OTTAWA - The federal government has named former Supreme Court justice Frank Iacobucci as its chief negotiator to hammer out a historic deal to compensate 86,000 former students of Indian residential schools.

Iacobucci, who retired last year from the high court, will work with the Assembly of First Nations, former students and their lawyers, as well as lawyers for the churches who ran most of the 130 residential schools as a joint venture with the federal government between 1870 and the mid-1970s.
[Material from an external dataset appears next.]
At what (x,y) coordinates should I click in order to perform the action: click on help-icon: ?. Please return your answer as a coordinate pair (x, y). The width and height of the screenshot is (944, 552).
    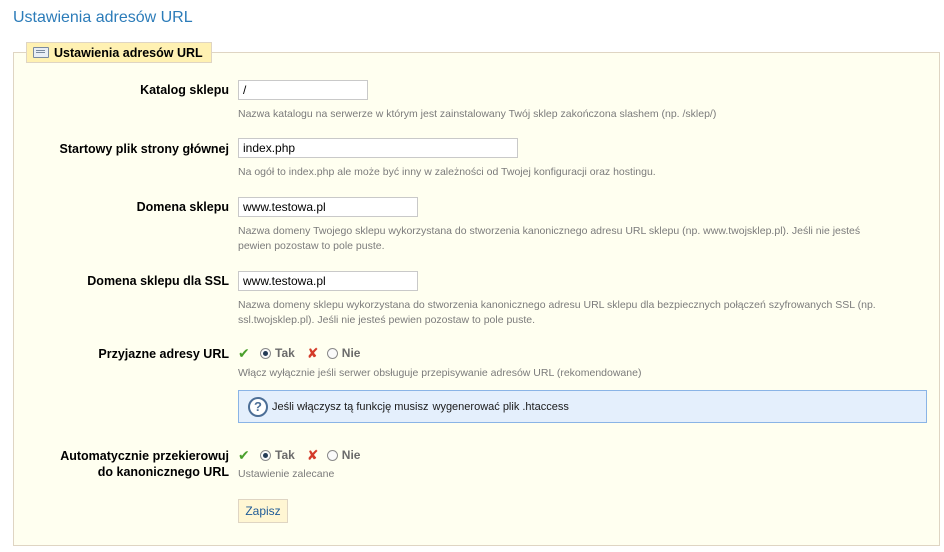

The plan is to draft a settlement proposal by March 31, 2006.

He is to recommend whether lump-sum payments should be made to all former students, and how much.

He will also consider a truth and reconciliation forum, new healing programs, an official apology and improvements to a bogged-down federal process that's meant to speed settlements out of court.
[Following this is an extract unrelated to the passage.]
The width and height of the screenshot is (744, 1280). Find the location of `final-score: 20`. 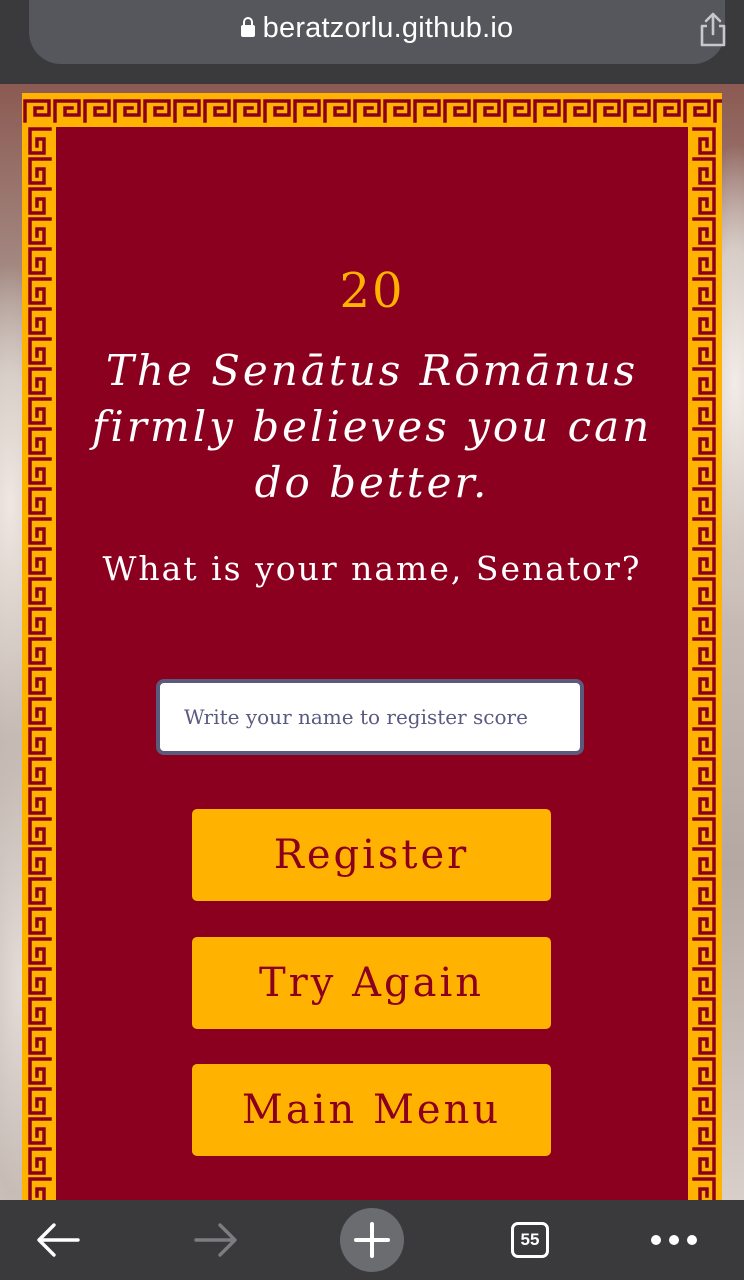

final-score: 20 is located at coordinates (372, 291).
After making the announcement Monday with AFN national chief Phil Fontaine by her side, Deputy Prime Minister Anne McLellan declined to comment on how much an ultimate settlement might cost.

But the political accord signed by Ottawa and AFN indicates the starting point for discussions is an AFN lump sum compensation proposal which has been estimated to cost more than $4 billion.

McLellan stressed that Ottawa wants legal "finality," namely, a solution that will derail class-action lawsuits claiming billions of dollars in damages.

Iacobucci will negotiate to that end before any universal lump-sum payments are offered, she said.

More than 11,000 individual abuse lawsuits, plus a handful of class-action claims, are moving slowly through the courts, with federal liabilities estimated between $2 billion and $10 billion. Any effort to resolve the claims through a single, out-of-court payment system will require similar amounts of money, say lawyers for native plaintiffs.

If a large compensation package isn't put in place, the government may succeed in appeasing the majority of former students who were not seriously harmed in the schools, but it'll still face claims from a substantial minority with abuse claims, determined to continue their lawsuits in the courts.

"There is the potential problem of thousands of plaintiffs deciding not to join any compensation framework," says Darcy Merkur, one of the Toronto lawyers shepherding a national class-action claim through the courts. "Any system has to have real financial incentives to be successful (and) even if it does, there may still be a few thousand lawsuits remaining."

The AFN says each student or their descendants should get $10,000 plus $3,000 for each year spent in the schools.